Required work: From the data, return each line holding the word "agent".

Data to use:
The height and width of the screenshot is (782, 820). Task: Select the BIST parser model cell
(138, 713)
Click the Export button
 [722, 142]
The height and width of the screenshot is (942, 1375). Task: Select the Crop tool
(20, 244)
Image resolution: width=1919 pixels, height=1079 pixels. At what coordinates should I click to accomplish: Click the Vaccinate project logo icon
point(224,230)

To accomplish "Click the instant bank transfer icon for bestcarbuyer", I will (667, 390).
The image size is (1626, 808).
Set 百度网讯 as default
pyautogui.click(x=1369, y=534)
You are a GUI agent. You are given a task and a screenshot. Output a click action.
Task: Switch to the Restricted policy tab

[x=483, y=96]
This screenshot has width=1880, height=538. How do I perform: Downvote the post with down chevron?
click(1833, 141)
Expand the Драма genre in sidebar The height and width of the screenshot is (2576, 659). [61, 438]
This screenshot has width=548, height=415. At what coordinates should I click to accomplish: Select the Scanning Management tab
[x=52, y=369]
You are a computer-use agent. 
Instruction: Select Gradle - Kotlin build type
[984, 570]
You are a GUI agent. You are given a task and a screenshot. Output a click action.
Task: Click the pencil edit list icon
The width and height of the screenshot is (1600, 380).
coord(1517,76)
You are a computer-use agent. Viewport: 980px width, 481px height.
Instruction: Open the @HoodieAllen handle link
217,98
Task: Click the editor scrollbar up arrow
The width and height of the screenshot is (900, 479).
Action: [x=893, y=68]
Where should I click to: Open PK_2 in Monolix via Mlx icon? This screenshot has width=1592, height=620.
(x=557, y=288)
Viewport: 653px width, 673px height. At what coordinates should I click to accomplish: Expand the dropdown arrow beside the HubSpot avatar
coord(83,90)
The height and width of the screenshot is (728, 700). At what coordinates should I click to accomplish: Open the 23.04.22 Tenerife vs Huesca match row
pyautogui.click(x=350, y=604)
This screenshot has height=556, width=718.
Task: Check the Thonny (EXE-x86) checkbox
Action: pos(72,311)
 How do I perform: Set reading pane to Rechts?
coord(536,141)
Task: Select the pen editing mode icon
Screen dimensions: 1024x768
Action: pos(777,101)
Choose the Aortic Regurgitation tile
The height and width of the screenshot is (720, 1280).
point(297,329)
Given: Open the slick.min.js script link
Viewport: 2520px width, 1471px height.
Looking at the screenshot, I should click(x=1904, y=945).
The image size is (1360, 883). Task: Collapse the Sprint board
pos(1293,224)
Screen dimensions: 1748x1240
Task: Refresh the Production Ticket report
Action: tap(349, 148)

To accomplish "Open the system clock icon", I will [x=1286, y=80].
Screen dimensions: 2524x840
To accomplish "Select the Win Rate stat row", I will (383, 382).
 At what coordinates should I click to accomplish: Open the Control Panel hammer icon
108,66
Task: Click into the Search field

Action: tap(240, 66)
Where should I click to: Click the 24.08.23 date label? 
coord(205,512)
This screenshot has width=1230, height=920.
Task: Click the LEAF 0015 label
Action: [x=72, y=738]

Response area:
You are a GUI agent. You are given a task and a screenshot. Output a click action.
You are a computer-use agent. 
You are a GUI agent. You are given a task and a screenshot. Output a click action.
You are a computer-use agent. Viewport: 980px width, 481px height.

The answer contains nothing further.